それぞれの選択 #120 造園工事×株式譲渡

「一歩踏み出さなければ巡り会えなかった」
M&Aで掴んだパートナーとの出会い

2012年の創業以来、公園や街路樹の緑地管理ならびに特殊剪定・伐採を主軸事業としてきた吉村造園株式会社。樹木の性質を熟知した専門性の高い技術力で、多くの緑豊かな景観づくりに貢献してきた。2025年、同社は株式会社ユニバーサル園芸社へ株式譲渡によるM&Aを行った。その経緯と今後の展望を、吉村造園株式会社 代表取締役 吉村 哲詞 様、株式会社ユニバーサル園芸社 代表取締役社長 安部 豪 様に伺った。

  • 譲渡企業

    会社名
    吉村造園株式会社
    所在地
    埼玉県鴻巣市
    設立
    2012年
    事業内容
    造園工事、緑地管理
    資本金
    800万円
    M&Aの検討理由
    企業の更なる成長・発展のため
  • 譲受企業

    会社名
    株式会社ユニバーサル園芸社
    所在地
    大阪府茨木市
    設立
    1974年
    事業内容
    レンタルグリーン(貸し植木)事業、レンタルアートフラワー事業(室内壁面装飾、造花アレンジメント)、外構植栽・屋上緑化・壁面緑化事業、造園事業など
    資本金
    1億7,200万円
    M&Aの検討理由
    造園事業の領域拡大のため

誠実さと柔軟性で信頼を構築し、一歩ずつ成長を遂げた造園事業

まずは創業の経緯と事業についてお聞かせいただけますでしょうか。

吉村
吉村造園株式会社 代表取締役 吉村 哲詞 様(以下、吉村)

私の父が吉村造園を創業したのは約50年前のことです。当時、植木ブームだった時代背景もあり、脱サラして一人で事業を始めました。そのような環境で育ったため、私自身も幼い頃から植木に囲まれ、自然と馴染みがありました。父は仕事と趣味を両立させ、冬場はスキーのインストラクターを務めるなど、自由なスタイルで仕事をしていました。他の家庭とは異なる生活でしたが、それが我が家の日常であり、父の自由な生き方には肯定的な印象を持っていました。私自身も中学生の頃に、「もっとスキーに挑戦したい」と両親に頼み込み、実家を離れて長野県で競技スキーに打ち込むほどでした。高校卒業後は家業を手伝いつつ、冬はスキーをするという生活が、現在の仕事に関わる最初のきっかけとなりました。

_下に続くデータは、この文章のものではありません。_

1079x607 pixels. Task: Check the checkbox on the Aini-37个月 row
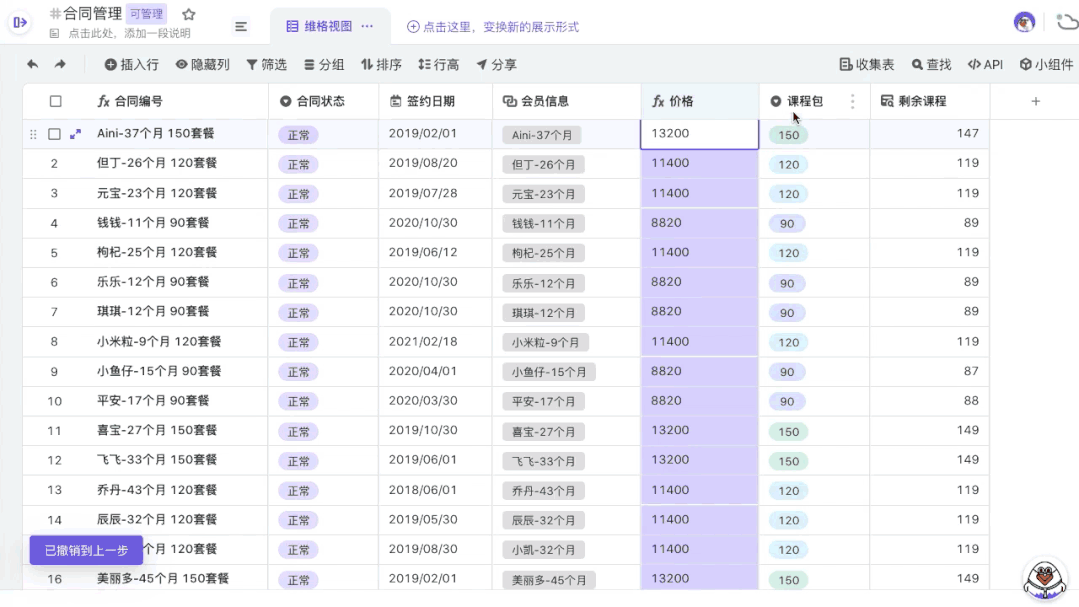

しかし、事業に深く関わり始めた頃には、バブル経済が崩壊し、植木業界も下火になっていました。父が手がけていた植木の生産販売も年々厳しくなり、私が20代の頃には、「このままでは事業の継続は難しい」と仕事の先行きに不安を感じていました。それでも、その傍らでスキー選手として大会に出場するために、冬はスキー場にこもりきりの生活を送りながら、何とか日々を過ごしていました。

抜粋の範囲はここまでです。